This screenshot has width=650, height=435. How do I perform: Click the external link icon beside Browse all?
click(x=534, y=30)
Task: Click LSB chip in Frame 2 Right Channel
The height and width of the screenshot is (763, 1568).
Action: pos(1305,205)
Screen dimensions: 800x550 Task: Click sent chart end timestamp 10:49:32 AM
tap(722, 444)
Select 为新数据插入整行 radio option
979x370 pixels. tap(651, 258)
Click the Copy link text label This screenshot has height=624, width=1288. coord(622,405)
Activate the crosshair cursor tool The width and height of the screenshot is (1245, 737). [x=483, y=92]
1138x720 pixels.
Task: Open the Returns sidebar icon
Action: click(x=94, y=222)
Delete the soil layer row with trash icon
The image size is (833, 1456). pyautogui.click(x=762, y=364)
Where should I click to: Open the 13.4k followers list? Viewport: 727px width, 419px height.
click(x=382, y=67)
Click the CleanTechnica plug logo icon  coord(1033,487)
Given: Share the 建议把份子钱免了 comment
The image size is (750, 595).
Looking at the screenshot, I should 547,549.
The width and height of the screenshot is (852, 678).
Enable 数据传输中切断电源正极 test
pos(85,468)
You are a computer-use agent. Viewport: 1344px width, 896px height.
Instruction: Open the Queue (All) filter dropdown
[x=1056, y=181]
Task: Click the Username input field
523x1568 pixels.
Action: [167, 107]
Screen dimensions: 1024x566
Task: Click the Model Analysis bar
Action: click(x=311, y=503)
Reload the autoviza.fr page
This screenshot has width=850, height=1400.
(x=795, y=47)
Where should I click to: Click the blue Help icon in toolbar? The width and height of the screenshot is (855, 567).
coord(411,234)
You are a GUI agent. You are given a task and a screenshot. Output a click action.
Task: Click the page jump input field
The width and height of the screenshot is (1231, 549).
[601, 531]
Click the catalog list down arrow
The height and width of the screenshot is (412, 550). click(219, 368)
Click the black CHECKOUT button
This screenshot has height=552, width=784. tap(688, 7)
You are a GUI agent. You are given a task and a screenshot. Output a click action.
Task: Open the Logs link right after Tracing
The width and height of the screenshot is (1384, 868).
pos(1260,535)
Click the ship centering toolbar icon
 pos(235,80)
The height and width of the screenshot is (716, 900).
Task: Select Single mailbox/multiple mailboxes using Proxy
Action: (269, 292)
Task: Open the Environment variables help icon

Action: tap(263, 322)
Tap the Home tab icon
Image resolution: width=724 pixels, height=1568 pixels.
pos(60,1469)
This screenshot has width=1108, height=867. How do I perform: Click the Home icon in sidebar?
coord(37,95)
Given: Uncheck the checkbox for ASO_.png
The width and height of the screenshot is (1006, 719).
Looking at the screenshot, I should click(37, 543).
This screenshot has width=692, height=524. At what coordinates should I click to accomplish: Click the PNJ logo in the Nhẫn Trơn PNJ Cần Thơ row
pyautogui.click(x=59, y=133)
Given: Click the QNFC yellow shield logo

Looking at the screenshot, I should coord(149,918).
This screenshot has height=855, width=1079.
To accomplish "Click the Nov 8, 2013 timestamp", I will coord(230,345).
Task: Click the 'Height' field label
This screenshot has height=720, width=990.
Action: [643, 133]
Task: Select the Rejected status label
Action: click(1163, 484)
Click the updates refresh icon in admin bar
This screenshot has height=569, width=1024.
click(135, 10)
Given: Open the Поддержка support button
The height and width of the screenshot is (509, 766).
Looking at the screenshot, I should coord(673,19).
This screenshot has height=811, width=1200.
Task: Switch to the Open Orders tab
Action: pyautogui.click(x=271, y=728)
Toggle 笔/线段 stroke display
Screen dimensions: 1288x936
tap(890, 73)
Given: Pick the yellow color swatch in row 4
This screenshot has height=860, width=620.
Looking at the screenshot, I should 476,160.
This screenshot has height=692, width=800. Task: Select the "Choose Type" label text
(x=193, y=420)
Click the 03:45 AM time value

_ _ _ _

[PROBLEM TO SOLVE] Without changing a single character, write out all of the entries.

[TASK RESPONSE]
This screenshot has width=650, height=435. How do I perform: Click the external link icon beside Browse all?
click(x=534, y=30)
Task: Click LSB chip in Frame 2 Right Channel
The height and width of the screenshot is (763, 1568).
Action: pos(1305,205)
Screen dimensions: 800x550 Task: Click sent chart end timestamp 10:49:32 AM
tap(722, 444)
Select 为新数据插入整行 radio option
979x370 pixels. tap(651, 258)
Click the Copy link text label This screenshot has height=624, width=1288. coord(622,405)
Activate the crosshair cursor tool The width and height of the screenshot is (1245, 737). [x=483, y=92]
1138x720 pixels.
Task: Open the Returns sidebar icon
Action: click(x=94, y=222)
Delete the soil layer row with trash icon
The image size is (833, 1456). pyautogui.click(x=762, y=364)
Where should I click to: Open the 13.4k followers list? Viewport: 727px width, 419px height.
click(x=382, y=67)
Click the CleanTechnica plug logo icon  coord(1033,487)
Given: Share the 建议把份子钱免了 comment
The image size is (750, 595).
Looking at the screenshot, I should 547,549.
The width and height of the screenshot is (852, 678).
Enable 数据传输中切断电源正极 test
pos(85,468)
You are a computer-use agent. Viewport: 1344px width, 896px height.
Instruction: Open the Queue (All) filter dropdown
[x=1056, y=181]
Task: Click the Username input field
523x1568 pixels.
Action: [167, 107]
Screen dimensions: 1024x566
Task: Click the Model Analysis bar
Action: click(x=311, y=503)
Reload the autoviza.fr page
This screenshot has width=850, height=1400.
(x=795, y=47)
Where should I click to: Click the blue Help icon in toolbar? The width and height of the screenshot is (855, 567).
coord(411,234)
You are a GUI agent. You are given a task and a screenshot. Output a click action.
Task: Click the page jump input field
The width and height of the screenshot is (1231, 549).
[601, 531]
Click the catalog list down arrow
The height and width of the screenshot is (412, 550). click(219, 368)
Click the black CHECKOUT button
This screenshot has height=552, width=784. tap(688, 7)
You are a GUI agent. You are given a task and a screenshot. Output a click action.
Task: Open the Logs link right after Tracing
The width and height of the screenshot is (1384, 868).
pos(1260,535)
Click the ship centering toolbar icon
 pos(235,80)
The height and width of the screenshot is (716, 900).
Task: Select Single mailbox/multiple mailboxes using Proxy
Action: (269, 292)
Task: Open the Environment variables help icon

Action: tap(263, 322)
Tap the Home tab icon
Image resolution: width=724 pixels, height=1568 pixels.
pos(60,1469)
This screenshot has width=1108, height=867. How do I perform: Click the Home icon in sidebar?
coord(37,95)
Given: Uncheck the checkbox for ASO_.png
The width and height of the screenshot is (1006, 719).
Looking at the screenshot, I should click(37, 543).
This screenshot has width=692, height=524. At what coordinates should I click to accomplish: Click the PNJ logo in the Nhẫn Trơn PNJ Cần Thơ row
pyautogui.click(x=59, y=133)
Given: Click the QNFC yellow shield logo

Looking at the screenshot, I should coord(149,918).
This screenshot has height=855, width=1079.
To accomplish "Click the Nov 8, 2013 timestamp", I will coord(230,345).
Task: Click the 'Height' field label
This screenshot has height=720, width=990.
Action: [643, 133]
Task: Select the Rejected status label
Action: click(1163, 484)
Click the updates refresh icon in admin bar
This screenshot has height=569, width=1024.
click(135, 10)
Given: Open the Поддержка support button
The height and width of the screenshot is (509, 766).
Looking at the screenshot, I should coord(673,19).
This screenshot has height=811, width=1200.
Task: Switch to the Open Orders tab
Action: pyautogui.click(x=271, y=728)
Toggle 笔/线段 stroke display
Screen dimensions: 1288x936
tap(890, 73)
Given: Pick the yellow color swatch in row 4
This screenshot has height=860, width=620.
Looking at the screenshot, I should 476,160.
This screenshot has height=692, width=800. Task: Select the "Choose Type" label text
(x=193, y=420)
Click the 03:45 AM time value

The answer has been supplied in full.